As crazy as it sounds, people bit. “We did some publicity around it, we invited media down to see the homing pigeons being trained,” says Andrew. “This caused much disgust among Wimbledon officials who sent out a press release to say they were training their hawks to hunt down the pigeons and [they] would be killed. It got talked about on the BBC, on the Wimbledon commentary, and in every single national newspaper. You couldn’t hope for better publicity.”

“We thought it would be fun to take a group of homing pigeons, paint the Virtua Tennis logo on their wings and train them to fly into Wimbledon.”

For all the scorn and frowning, there’s no argument that it worked. The campaigns are still remembered and everyone I spoke to (not all of whom wanted to go on record) remembered the time fondly.

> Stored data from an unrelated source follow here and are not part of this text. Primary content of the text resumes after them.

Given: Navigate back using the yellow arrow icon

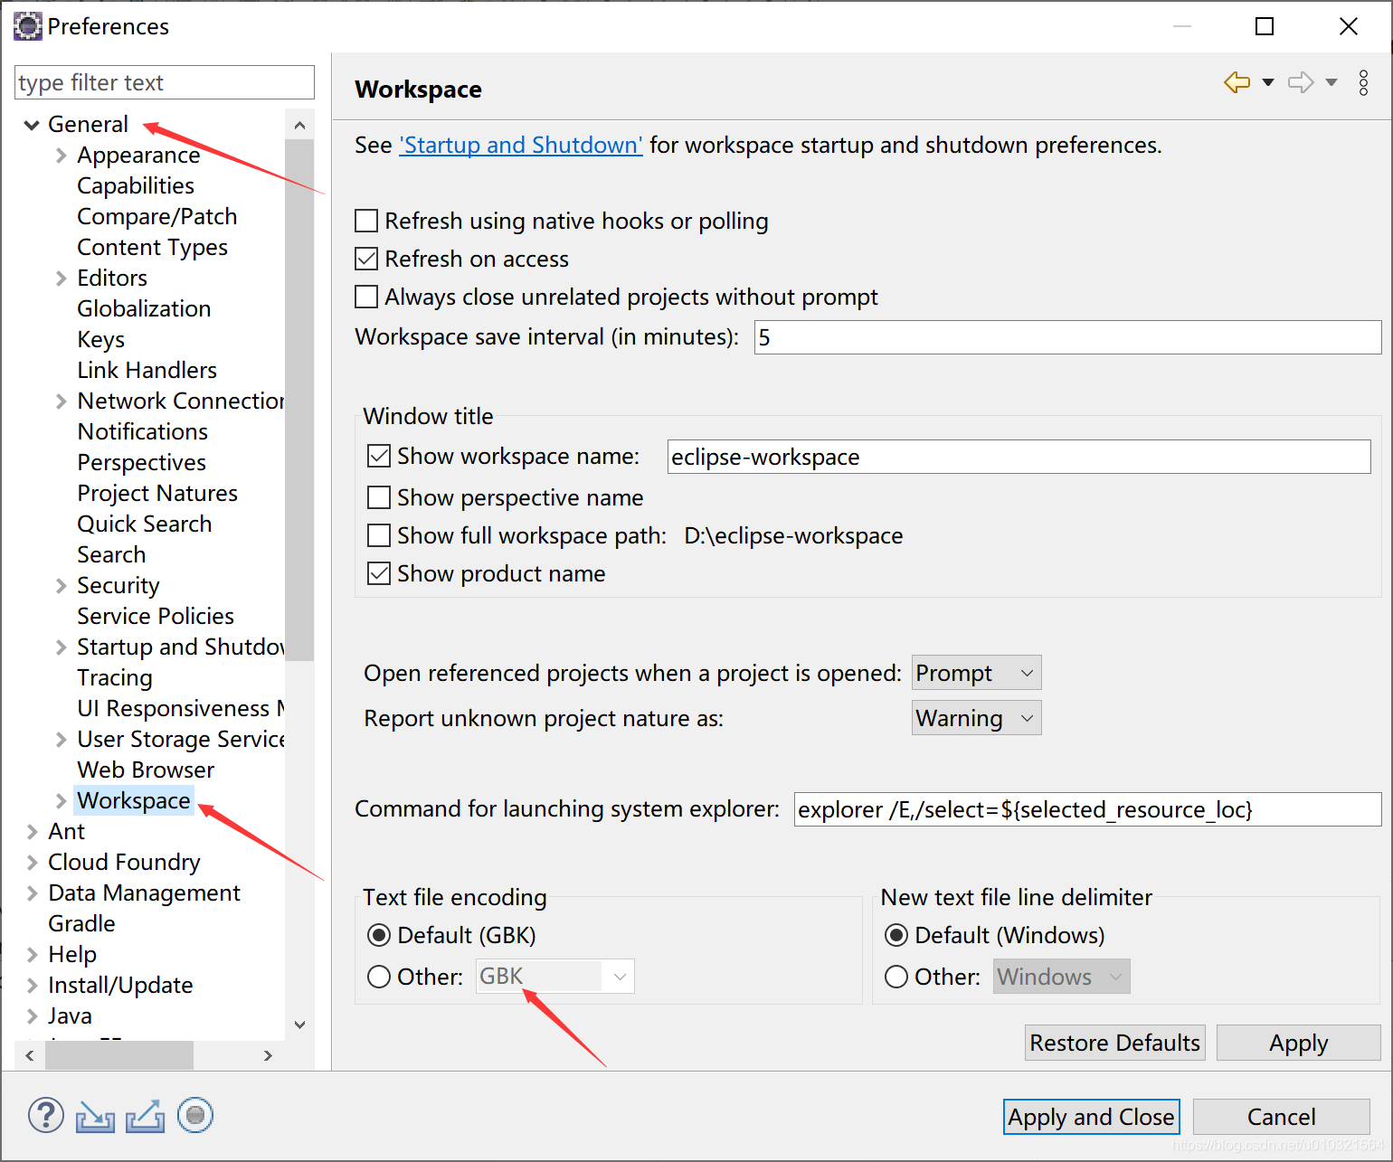Looking at the screenshot, I should coord(1236,81).
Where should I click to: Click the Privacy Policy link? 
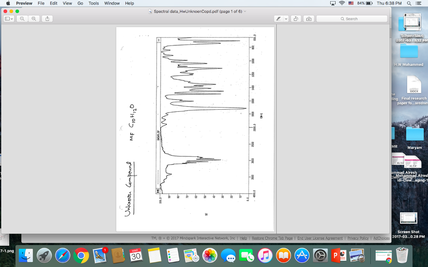pos(358,238)
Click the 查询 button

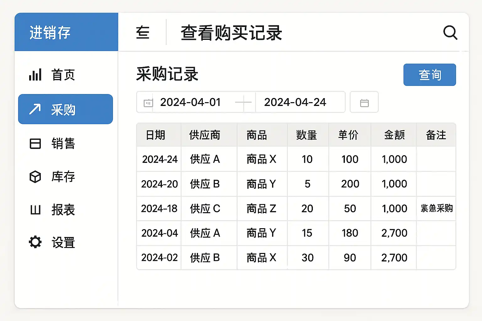(430, 75)
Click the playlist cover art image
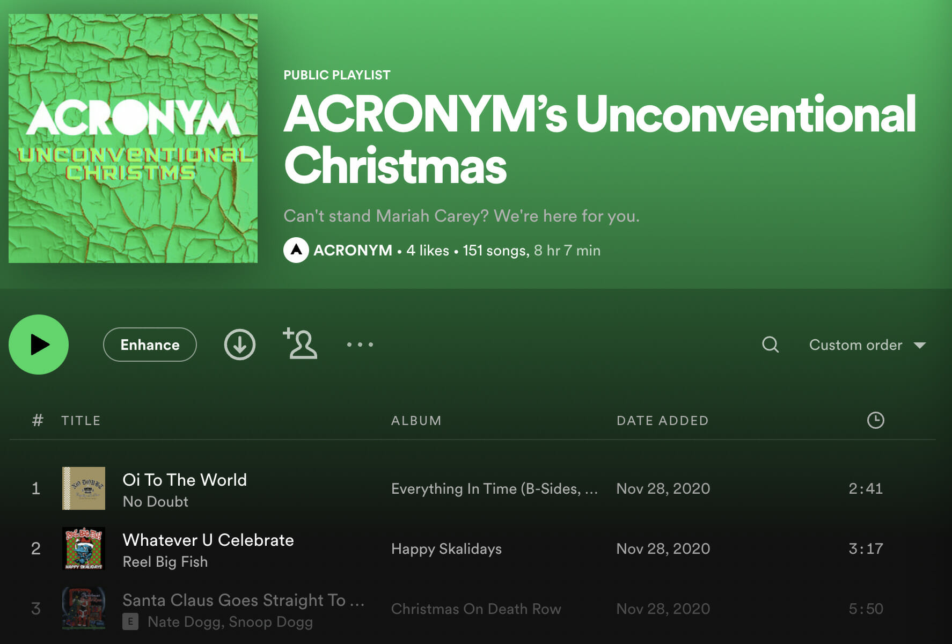Viewport: 952px width, 644px height. point(133,138)
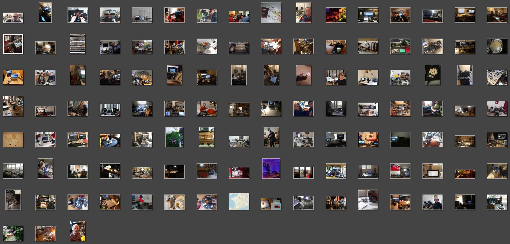Open the stacked keyboards rack thumbnail
The height and width of the screenshot is (244, 510).
pyautogui.click(x=78, y=44)
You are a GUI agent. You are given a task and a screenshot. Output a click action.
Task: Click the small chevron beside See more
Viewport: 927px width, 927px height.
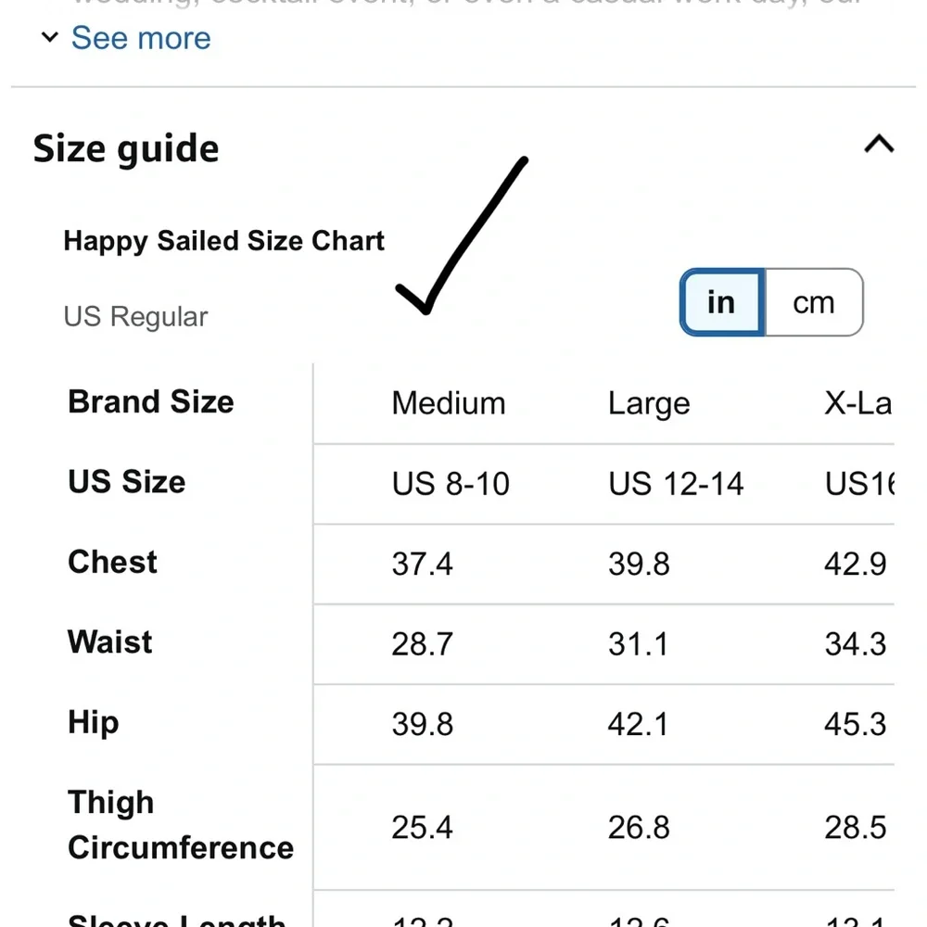click(49, 39)
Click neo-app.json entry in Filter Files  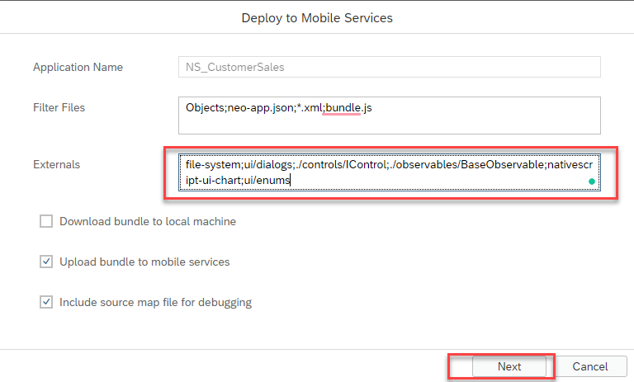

It’s a different world these days, however. Ten-ish years isn’t a long time in the grand scheme of things, but a lot has changed. “In those days it was all about the forums and it was amazing to light the touch paper and stand back. Acclaim was the publisher you loved to hate. The way the media’s evolved, if we were doing some of the stunts we did then, now, they would erupt in a whole new scale with social media,” thinks Andrew. “With social media, the difference now, is that a story would spread much faster but it would also take on a life of its own a lot faster as people commented on it. It doesn’t take a lot to outrage someone on Twitter. You would have to think through the various routes a story could go even harder than you did then”.

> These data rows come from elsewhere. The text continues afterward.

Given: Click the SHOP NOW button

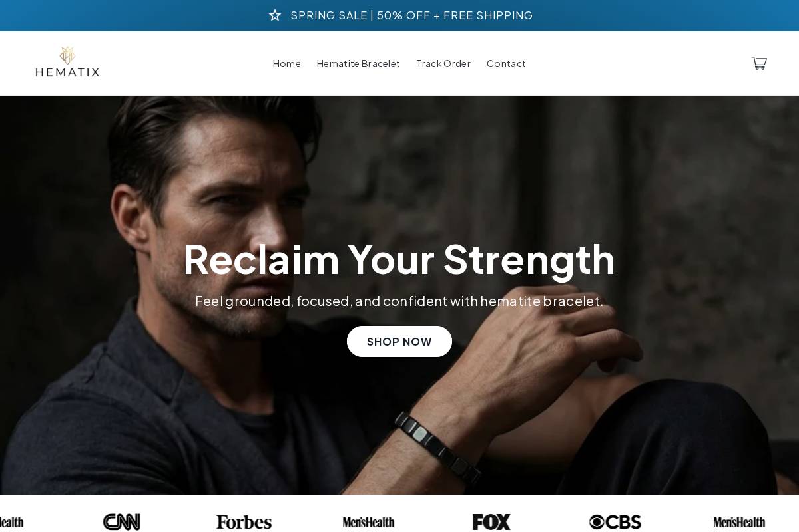Looking at the screenshot, I should pyautogui.click(x=400, y=341).
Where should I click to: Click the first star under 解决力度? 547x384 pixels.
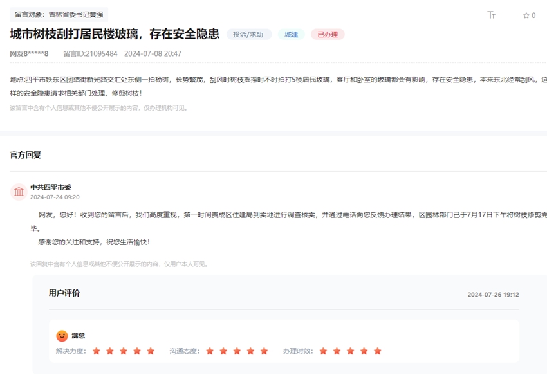95,351
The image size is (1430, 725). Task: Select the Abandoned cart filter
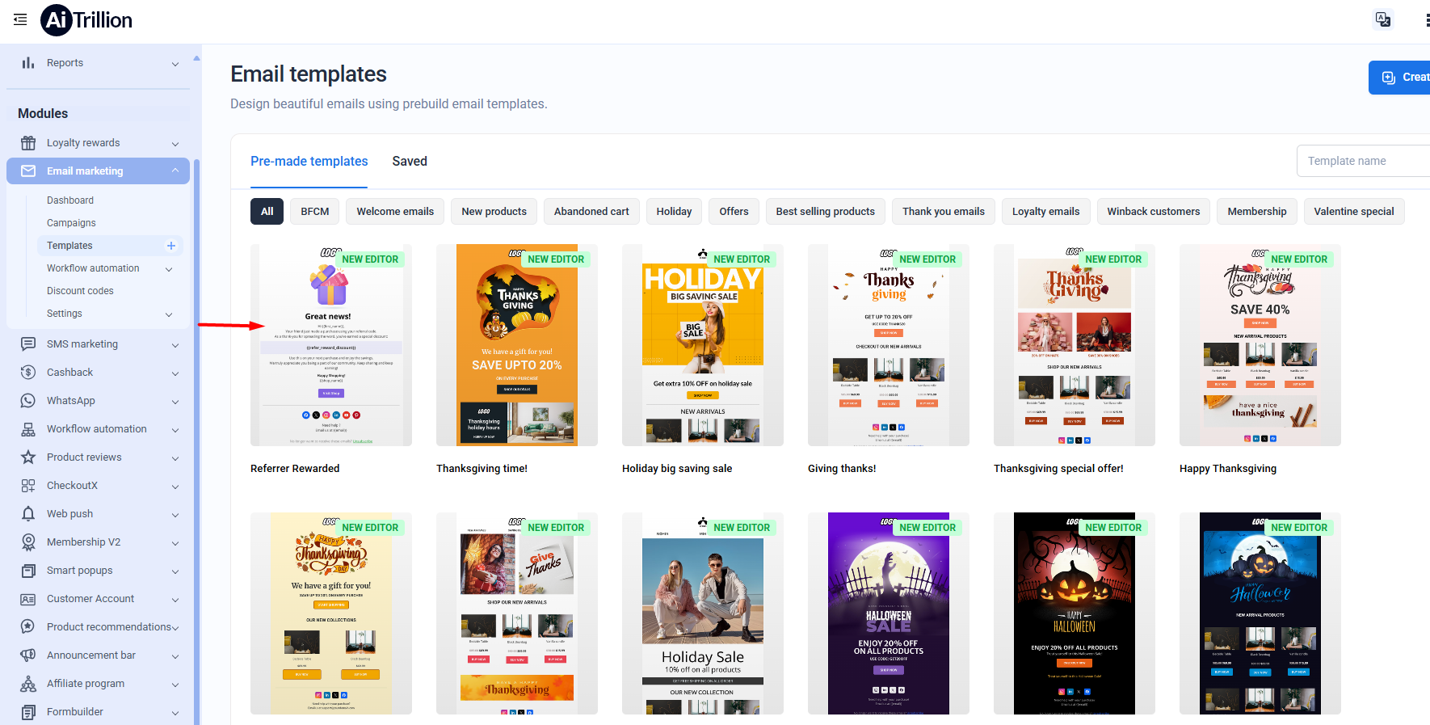591,212
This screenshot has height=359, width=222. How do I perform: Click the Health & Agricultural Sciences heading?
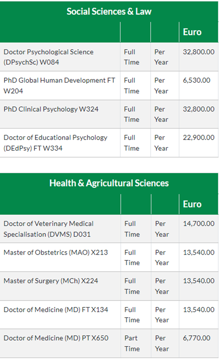[x=109, y=183]
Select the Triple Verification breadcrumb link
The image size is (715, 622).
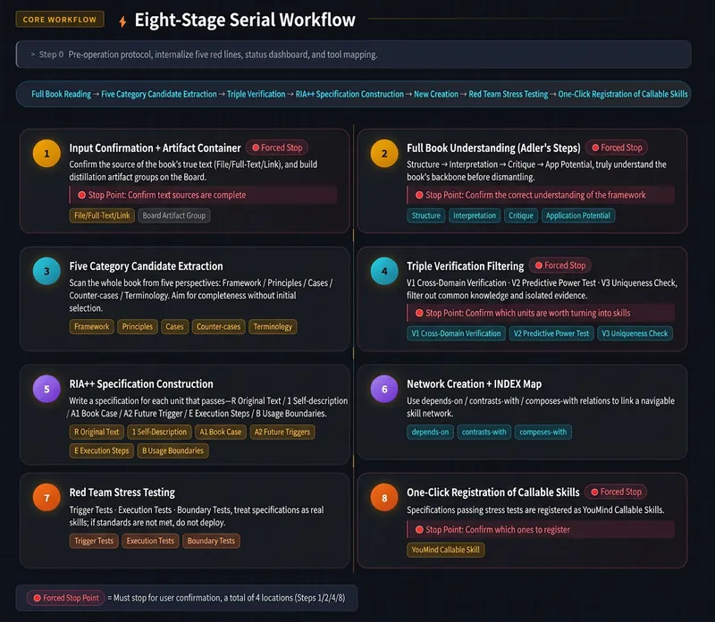256,94
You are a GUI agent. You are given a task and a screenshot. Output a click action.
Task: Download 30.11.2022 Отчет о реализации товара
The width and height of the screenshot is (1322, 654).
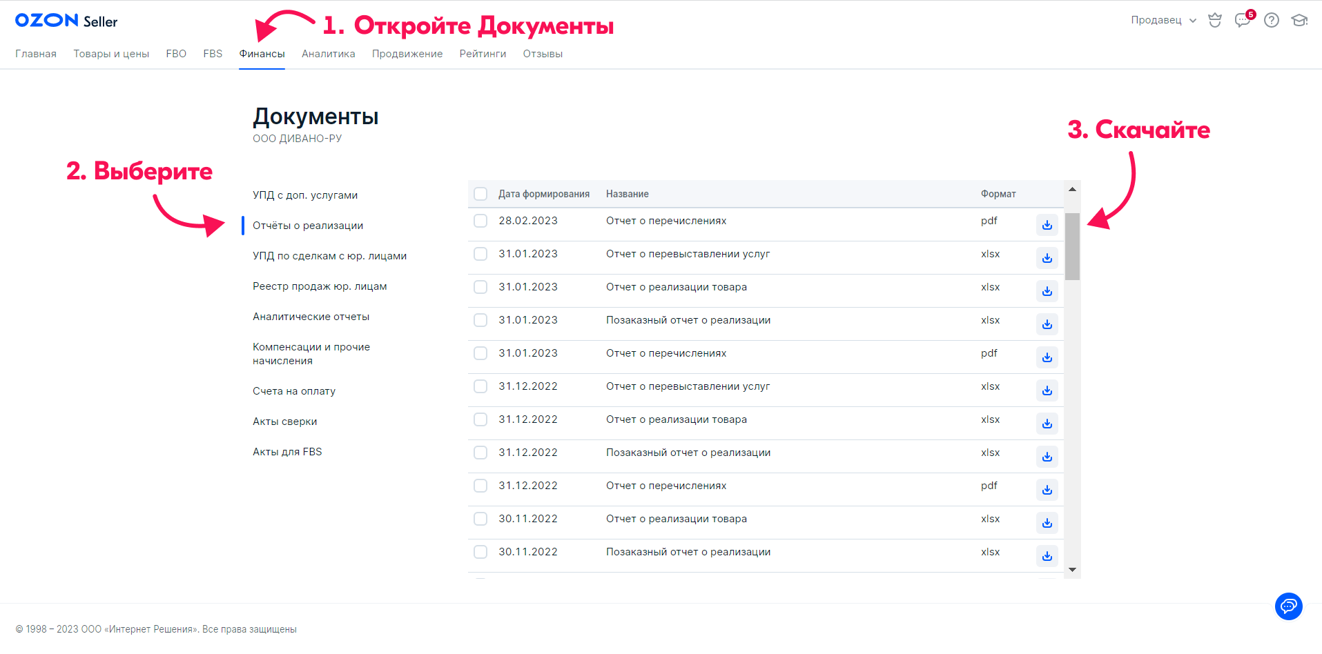pos(1047,523)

Perhaps one of the most amazing parts of the story is the window within which it all happened. Most of Acclaim’s most memorable campaigns happened in a single year: 2002. “From my memory of it, in those days, publishers were releasing a lot more titles. It was like DVD launches: we were doing a game launch every month,” explains Andrew, partly explaining the need to create stunts that stood out.

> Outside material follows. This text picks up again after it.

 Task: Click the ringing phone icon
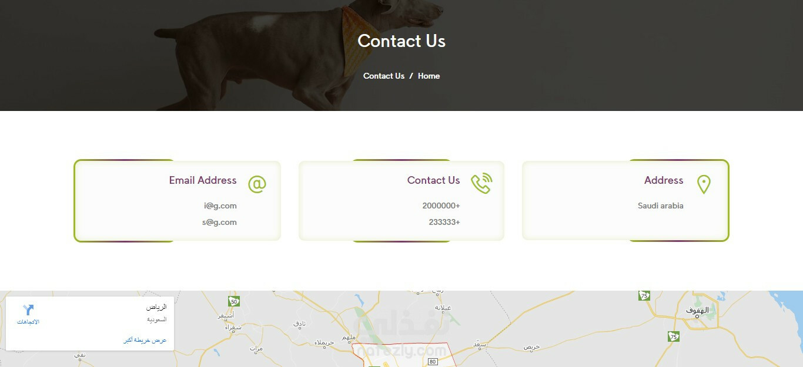click(481, 183)
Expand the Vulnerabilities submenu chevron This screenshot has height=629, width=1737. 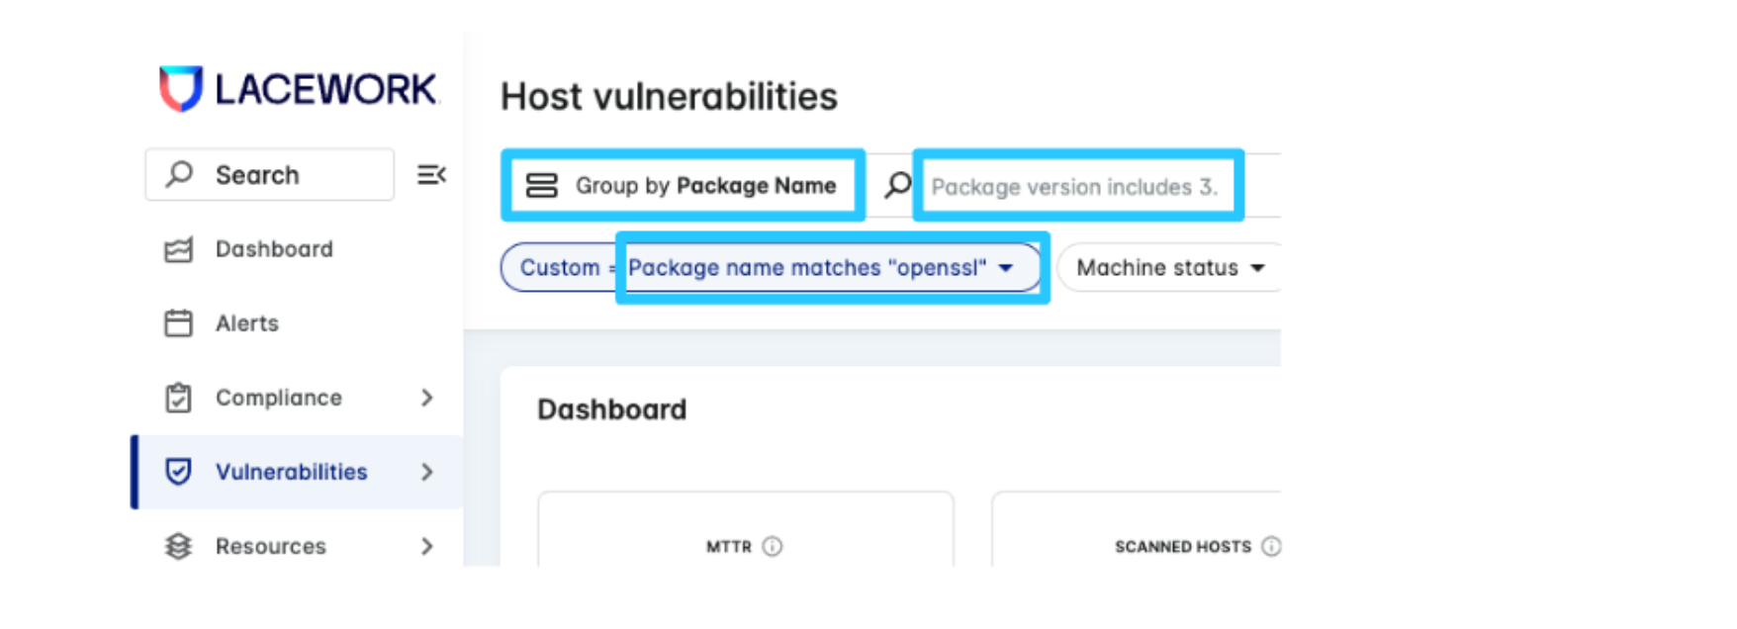tap(427, 472)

“The thing I always remembered about all of them is the usual gaming forums absolutely hated what we did, and we’d have hundreds of comments about it — until the penny dropped and people realised that they were giving us the attention we wanted by discussing it,” says Turok.

“However, the mainstream loved them. The ideas were different from the norm and people looked at them as creative and just thought they were clever and funny — and definitely not the sort of thing you saw every day. Whether people liked them or not, we did try to take PR to a different level and the gaming industry, whether positive or negative, has never forgotten them. These days it’s rare you see something amazing where you can really appreciate it — the four Sony symbols on the Oxo Tower was the last stunt that really impressed me.”